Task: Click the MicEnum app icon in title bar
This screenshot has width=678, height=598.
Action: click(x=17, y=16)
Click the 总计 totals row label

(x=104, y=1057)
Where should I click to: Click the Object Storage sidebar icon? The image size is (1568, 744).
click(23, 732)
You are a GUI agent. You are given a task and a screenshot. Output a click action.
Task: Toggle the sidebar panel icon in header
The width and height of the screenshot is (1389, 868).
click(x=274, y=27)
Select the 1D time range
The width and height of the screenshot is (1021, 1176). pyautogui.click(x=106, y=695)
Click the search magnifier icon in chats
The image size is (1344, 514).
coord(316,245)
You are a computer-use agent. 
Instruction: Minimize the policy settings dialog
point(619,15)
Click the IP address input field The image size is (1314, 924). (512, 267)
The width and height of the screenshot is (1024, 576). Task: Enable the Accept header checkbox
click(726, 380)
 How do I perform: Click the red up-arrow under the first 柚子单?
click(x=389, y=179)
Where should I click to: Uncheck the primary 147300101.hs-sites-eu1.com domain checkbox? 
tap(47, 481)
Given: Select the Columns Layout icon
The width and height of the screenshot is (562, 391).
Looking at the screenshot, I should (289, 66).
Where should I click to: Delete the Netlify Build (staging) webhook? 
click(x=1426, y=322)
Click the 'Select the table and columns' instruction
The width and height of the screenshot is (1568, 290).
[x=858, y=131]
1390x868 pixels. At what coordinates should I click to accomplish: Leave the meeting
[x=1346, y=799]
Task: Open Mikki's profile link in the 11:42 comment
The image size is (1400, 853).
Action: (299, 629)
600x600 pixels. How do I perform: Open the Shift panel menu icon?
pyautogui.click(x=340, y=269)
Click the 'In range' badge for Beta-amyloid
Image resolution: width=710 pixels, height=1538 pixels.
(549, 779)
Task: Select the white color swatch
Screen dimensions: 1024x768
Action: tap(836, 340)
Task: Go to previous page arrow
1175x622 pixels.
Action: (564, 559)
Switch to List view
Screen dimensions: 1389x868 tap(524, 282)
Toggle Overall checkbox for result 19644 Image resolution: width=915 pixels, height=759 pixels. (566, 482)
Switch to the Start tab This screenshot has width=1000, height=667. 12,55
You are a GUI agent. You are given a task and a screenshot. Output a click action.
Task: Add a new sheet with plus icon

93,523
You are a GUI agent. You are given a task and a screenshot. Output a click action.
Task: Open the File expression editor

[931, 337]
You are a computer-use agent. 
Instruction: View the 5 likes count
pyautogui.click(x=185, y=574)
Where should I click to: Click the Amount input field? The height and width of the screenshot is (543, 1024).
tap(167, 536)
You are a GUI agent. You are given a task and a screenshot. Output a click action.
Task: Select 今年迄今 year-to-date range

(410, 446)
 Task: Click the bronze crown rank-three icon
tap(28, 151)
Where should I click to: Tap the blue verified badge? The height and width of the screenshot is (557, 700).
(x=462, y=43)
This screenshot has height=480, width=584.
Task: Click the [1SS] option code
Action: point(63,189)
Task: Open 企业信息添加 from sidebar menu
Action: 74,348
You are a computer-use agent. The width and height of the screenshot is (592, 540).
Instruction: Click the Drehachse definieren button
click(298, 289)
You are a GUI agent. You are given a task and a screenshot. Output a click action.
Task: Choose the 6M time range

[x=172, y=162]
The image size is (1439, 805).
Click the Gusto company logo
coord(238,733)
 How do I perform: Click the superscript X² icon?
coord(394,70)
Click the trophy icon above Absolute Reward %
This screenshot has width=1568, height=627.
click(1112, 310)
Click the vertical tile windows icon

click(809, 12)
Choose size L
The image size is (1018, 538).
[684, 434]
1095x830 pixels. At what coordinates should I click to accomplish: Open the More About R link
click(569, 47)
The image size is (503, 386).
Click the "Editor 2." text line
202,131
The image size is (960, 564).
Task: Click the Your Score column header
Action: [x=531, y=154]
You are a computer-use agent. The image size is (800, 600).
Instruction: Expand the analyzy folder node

------------------------------------------------

What the exercise asks:
All that is wanted is an exact copy of the lines from the line holding "The image size is (1439, 805)." through the end of the material above, including both.

Written answer:
The image size is (1439, 805).
Click the Gusto company logo
coord(238,733)
 How do I perform: Click the superscript X² icon?
coord(394,70)
Click the trophy icon above Absolute Reward %
This screenshot has width=1568, height=627.
click(1112, 310)
Click the vertical tile windows icon

click(809, 12)
Choose size L
The image size is (1018, 538).
[684, 434]
1095x830 pixels. At what coordinates should I click to accomplish: Open the More About R link
click(569, 47)
The image size is (503, 386).
Click the "Editor 2." text line
202,131
The image size is (960, 564).
Task: Click the Your Score column header
Action: [x=531, y=154]
You are a computer-use agent. The image size is (800, 600).
Instruction: Expand the analyzy folder node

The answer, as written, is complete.